The presence of H2S and CO2 further enhances corrosion. Electrochemical polarization curves had been used to show the particular conditions responsible for ferrous metal corrosion when oxygen contacts both sour (H2S) and sweet (CO2) production fluids. A test method for sour corrosion is to suspend linear polarization probes in brine made up with ferric ions and sparged with hydrogen sulfide. After fully saturating with hydrogen sulfide, the sparge is changed to air at a low flow rate. This test duplicates the desired conditions in sour fluids because of the oxidizing power of ferric ions early in the test plus the further oxidizing power of oxygen from air later in the test. A test method for sweet fluids is to suspend linear polarization probes in a brine continuously sparged with a CO2/air mixed gas. Electrochemical polarization tests show that the particular gas ratio used gives a reasonable contribution of both CO2 and oxygen to the corrosion and inhibition mechanisms. Test results typically correlate with field experience for established inhibitors in both categories.
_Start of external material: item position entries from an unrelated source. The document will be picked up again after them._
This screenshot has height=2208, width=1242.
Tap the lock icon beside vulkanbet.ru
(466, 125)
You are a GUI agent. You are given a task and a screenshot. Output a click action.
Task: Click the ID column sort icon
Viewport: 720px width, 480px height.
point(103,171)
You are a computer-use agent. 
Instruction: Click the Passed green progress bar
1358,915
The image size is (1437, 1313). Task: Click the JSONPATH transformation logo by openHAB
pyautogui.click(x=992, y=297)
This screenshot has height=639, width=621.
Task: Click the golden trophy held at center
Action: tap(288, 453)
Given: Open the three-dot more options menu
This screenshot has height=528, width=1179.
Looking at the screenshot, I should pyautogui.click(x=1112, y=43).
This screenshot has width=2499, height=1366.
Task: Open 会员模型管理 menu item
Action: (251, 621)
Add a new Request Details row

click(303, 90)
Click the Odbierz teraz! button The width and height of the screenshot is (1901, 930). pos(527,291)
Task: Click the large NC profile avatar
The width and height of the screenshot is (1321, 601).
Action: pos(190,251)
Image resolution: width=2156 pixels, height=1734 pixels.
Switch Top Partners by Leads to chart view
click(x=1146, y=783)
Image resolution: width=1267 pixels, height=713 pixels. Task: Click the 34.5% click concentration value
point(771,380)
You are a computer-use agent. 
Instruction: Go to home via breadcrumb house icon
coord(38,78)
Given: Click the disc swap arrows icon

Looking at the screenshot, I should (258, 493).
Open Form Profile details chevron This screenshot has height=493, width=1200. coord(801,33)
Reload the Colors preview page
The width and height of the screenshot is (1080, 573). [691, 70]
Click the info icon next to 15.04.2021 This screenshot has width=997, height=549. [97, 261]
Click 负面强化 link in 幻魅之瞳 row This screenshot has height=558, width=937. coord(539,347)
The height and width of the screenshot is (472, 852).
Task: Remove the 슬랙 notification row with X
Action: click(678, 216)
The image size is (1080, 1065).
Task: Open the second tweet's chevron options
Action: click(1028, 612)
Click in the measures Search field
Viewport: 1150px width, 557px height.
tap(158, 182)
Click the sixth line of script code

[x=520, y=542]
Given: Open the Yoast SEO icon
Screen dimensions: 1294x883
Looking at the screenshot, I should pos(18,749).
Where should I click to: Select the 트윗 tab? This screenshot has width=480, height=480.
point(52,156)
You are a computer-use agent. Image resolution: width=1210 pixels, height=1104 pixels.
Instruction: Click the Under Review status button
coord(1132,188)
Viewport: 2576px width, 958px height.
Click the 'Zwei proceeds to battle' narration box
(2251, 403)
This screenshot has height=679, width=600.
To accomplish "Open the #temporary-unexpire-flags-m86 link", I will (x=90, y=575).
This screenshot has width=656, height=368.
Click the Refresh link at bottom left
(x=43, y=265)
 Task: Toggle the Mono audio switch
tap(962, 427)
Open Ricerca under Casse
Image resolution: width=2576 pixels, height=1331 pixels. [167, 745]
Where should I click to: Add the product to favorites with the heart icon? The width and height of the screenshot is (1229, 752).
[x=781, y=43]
The ideal chemical treatment would keep the metal surfaces free of deposits and inhibit the metal from a corrosive environment. This approach would prevent corrosion by-products (oxides and sulfides) that form deposits and foul the system. Bacterial growth would be discouraged because bacteria could not find a holiday in the inhibitor film where they could adhere to the metal and find a safe place to multiply. The bacteria would remain as a sessile form and this would significantly reduce microbiologically induced corrosion. If bacteria were detected, an EPA registered biocide would effectively sterilize the system. Water quality could be improved, drag effect would be reduced and the need for biocide treatments would be significantly reduced. All of these factors translate into lower operating costs.
At least for the foregoing reasons, there exists a need for a composition and method of inhibiting corrosion of downhole equipment.